Additional time is required for testing and certification of the PD-8 engine. In this regard, the first SJ-100 aircraft for Aeroflot will be delivered not in the current year, but in 2024, said the head of the United Aircraft Corporation Yuri Slyusar, thus confirming the previously known fact of postponing the start of deliveries of import-substituted Superjet.
The comprehensive program for the development of the aviation industry provides for the transfer of two SJ-100 regional jets to Aeroflot Group this year. Starting from 2024, the Yakovlev Production Center in Komsomolsk-on-Amur is to produce 20 Superjets annually. However, given the additional time needed to test PD-8 engines, UAC is condensing the program and postponing the delivery of all 22 aircraft to 2024.
“We had a program to deliver two aircraft this year and 20 next year. We just compacted the 2024 program,” Yuri Slyusar said. He added that this was due to the fact that “the PD-8 engine testing program turned out to be a little bit longer than planned”. The UAC head noted that the certification was initially expected to be received by the end of 2023, “but, unfortunately, it was moved to the next year.”
Slyusar stressed that the PD-8 engine is brand new and its test program requires effort. “It is now flying intensively on a flying laboratory on the IL-76 aircraft at the Gromov LII. In principle, it shows the characteristics we originally needed. We hope that they will receive a type certificate in a short time and we will start testing the engine as part of the aircraft,” he said.
According to him, UAC, together with carriers, is now considering the option of preliminary operation as part of mixed crews so that they can begin to familiarize themselves with the aircraft, train and learn to fly it, and check the infrastructure. “The airplane has changed significantly. A foreign entity and a Russian entity are by and large two different projects, so airlines also need time to prepare the aircraft for operation. We and Aeroflot are going to enter this program,” Slyusar explained.

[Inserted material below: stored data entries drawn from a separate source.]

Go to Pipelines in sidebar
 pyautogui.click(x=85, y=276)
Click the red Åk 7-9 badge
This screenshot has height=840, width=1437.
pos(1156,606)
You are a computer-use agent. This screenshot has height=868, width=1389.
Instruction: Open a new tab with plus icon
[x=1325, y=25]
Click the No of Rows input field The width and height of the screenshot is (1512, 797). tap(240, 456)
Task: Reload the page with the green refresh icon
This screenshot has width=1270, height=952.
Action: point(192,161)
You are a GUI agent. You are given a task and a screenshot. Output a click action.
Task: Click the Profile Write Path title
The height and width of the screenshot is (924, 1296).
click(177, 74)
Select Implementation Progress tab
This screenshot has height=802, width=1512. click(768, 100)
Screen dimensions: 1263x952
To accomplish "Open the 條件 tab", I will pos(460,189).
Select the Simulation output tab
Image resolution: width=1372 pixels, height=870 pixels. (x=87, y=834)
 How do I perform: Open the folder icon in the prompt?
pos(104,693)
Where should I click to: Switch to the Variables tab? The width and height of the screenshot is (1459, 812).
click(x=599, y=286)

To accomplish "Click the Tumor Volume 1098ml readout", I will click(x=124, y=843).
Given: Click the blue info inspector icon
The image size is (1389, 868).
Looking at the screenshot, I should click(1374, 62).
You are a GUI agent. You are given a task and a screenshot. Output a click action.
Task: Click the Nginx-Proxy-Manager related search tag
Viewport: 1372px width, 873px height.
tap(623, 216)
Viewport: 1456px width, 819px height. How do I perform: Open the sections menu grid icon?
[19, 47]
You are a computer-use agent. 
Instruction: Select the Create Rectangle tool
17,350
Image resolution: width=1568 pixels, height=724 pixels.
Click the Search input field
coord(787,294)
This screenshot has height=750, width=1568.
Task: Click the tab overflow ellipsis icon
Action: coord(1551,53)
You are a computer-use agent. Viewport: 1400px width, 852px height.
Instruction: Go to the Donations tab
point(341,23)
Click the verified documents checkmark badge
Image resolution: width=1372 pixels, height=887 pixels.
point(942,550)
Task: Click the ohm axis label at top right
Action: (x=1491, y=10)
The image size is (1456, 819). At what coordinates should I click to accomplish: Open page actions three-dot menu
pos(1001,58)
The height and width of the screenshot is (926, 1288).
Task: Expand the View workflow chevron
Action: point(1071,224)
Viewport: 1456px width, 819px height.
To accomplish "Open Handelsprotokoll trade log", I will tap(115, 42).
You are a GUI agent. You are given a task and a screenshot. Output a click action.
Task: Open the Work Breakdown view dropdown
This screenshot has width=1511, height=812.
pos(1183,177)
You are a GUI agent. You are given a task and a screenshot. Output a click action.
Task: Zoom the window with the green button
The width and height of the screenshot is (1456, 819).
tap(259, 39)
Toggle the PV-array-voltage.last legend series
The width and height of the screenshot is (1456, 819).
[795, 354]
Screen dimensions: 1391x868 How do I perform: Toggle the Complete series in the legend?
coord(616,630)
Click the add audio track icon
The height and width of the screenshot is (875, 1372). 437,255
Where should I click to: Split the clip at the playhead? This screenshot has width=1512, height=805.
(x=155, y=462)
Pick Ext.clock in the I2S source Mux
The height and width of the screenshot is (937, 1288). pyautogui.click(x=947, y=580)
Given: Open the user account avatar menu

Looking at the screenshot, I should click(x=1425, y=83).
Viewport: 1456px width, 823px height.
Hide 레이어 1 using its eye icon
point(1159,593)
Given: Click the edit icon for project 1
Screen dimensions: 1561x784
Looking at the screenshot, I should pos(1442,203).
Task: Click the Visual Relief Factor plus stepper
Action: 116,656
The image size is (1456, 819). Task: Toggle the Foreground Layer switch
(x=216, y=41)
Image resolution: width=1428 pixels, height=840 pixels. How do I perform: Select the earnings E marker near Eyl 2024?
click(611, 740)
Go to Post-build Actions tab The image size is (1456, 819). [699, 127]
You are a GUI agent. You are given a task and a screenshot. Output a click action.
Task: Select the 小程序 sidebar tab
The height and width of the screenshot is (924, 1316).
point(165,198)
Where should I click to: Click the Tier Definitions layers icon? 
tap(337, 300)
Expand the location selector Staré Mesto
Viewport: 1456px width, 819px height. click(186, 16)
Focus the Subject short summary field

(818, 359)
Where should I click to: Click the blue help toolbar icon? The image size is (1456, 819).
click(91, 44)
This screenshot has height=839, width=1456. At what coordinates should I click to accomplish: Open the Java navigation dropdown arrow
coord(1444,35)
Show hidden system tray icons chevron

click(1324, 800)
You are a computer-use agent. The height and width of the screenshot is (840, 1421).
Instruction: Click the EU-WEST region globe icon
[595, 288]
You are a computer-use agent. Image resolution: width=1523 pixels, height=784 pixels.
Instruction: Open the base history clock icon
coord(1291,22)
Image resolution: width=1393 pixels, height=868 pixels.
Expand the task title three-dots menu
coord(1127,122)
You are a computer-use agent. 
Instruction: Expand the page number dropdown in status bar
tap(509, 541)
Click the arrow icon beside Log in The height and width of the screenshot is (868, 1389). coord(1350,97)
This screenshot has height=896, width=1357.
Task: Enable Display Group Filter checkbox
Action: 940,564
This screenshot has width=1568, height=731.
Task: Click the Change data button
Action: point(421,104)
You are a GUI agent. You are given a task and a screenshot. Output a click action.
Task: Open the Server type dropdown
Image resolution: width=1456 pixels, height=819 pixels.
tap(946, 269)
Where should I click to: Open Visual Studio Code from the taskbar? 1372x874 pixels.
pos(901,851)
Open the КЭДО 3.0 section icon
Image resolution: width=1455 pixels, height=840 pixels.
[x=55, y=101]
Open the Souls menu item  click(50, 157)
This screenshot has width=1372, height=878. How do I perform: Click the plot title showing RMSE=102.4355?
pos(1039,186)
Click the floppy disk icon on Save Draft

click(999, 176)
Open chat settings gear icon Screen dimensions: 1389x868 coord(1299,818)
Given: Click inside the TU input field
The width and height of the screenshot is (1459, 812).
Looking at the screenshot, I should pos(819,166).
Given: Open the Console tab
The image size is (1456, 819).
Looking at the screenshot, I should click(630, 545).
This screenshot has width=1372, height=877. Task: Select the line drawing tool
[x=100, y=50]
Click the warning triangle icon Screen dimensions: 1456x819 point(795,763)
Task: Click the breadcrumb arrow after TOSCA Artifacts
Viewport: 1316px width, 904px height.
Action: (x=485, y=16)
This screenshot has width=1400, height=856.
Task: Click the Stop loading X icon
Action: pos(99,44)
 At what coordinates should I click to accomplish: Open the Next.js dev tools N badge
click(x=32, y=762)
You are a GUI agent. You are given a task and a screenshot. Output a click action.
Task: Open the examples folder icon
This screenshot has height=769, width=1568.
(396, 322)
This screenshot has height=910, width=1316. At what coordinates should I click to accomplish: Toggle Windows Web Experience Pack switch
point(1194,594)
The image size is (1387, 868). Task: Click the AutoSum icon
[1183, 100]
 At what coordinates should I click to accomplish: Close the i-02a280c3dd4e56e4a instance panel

In July 2023, at the presentation of the new Yakovlev brand, Irkut deputy CEO Yuri Koritsky showed a slide that showed that the delivery of the first SJ-100 aircraft had been postponed until at least the third quarter of 2024, while the certification of the machine was scheduled for the second quarter of 2024. Yakovlev’s press service later said the presentation contained a technical error and incorrect information.
“We have a contract with the leasing company in accordance with which we are working, no one has changed the terms – it is the end of 2023. Perhaps the operation of these machines will already start next year, as it will take some time for the airline to organize the process,” Andrey Boginsky, CEO of PJSC Yakovlev, explained at the time.
Although the aircraft will be handed over to Aeroflot with a delay of up to a year, their technical acceptance, which does not imply the start of lease payments, may take place a little earlier, but they will remain on the manufacturer’s premises until the certification of all Russian systems and units is completed.
In response to Kommersant’s inquiry, Yakovlev emphasized that the safety and reliability of all systems is a priority. If the process reveals the need for additional tests or improvements, all measures will be taken to ensure flight safety. Rostec, in turn, supported this position, emphasizing that there can be no compromises with safety. The holding noted that possible adjustments of delivery dates by several months to the right cannot be considered critical.
The delivery of fully import-substituted SJ-100 aircraft is an important step in the development of the domestic aircraft industry. In 2023, not a single Superjet has left the workshops of the plant in Komsomolsk-on-Amur. This is due to the refusal of foreign suppliers from the United States and the European Union to cooperate with Russian aircraft manufacturers. In this situation, UAC had to increase the pace of import substitution and intensify flight certification tests of the PD-8 engine.